Input records
────────────────────
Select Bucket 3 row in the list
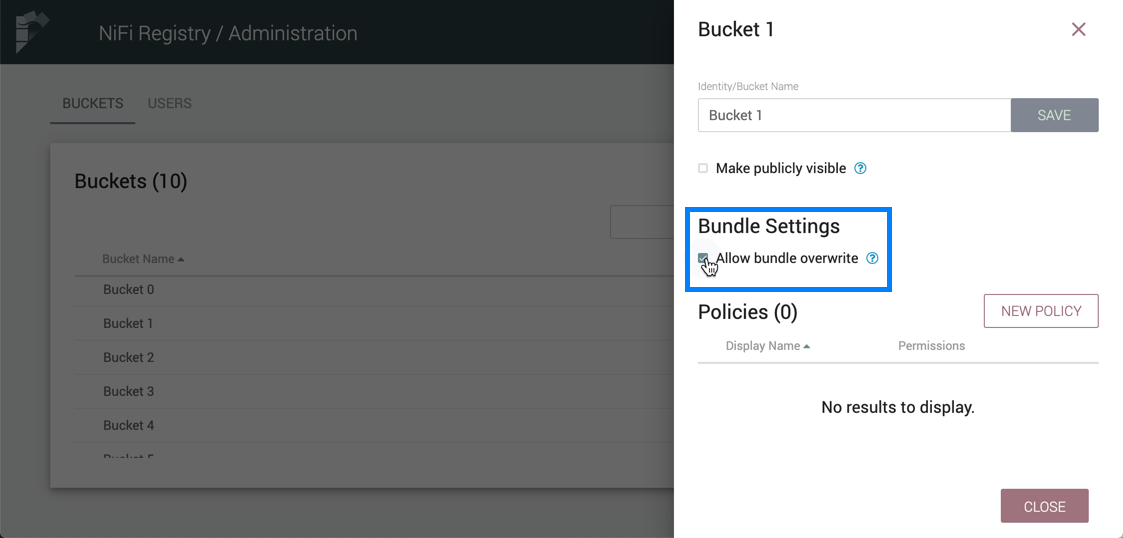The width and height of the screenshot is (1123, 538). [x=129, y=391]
────────────────────
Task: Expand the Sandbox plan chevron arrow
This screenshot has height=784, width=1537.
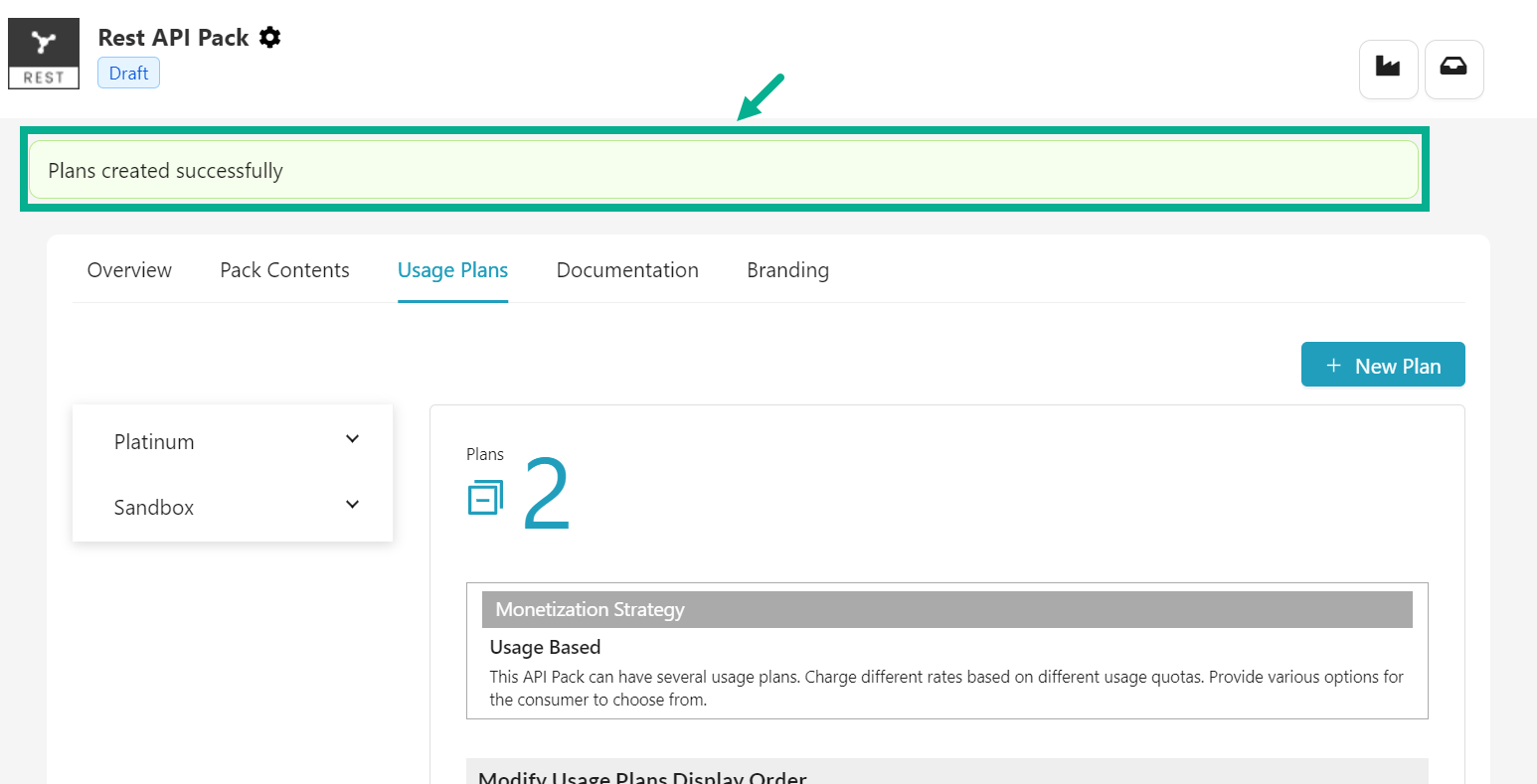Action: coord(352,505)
────────────────────
Goal
Could you rename "Sandbox" to "Staging" in the data, starting with the line that contains "Task: Expand the Sandbox plan chevron arrow" and going on through the line that contains "Action: coord(352,505)", and return only those lines with nothing else changed and the pictures left out?

Task answer
Task: Expand the Staging plan chevron arrow
This screenshot has height=784, width=1537.
Action: coord(352,505)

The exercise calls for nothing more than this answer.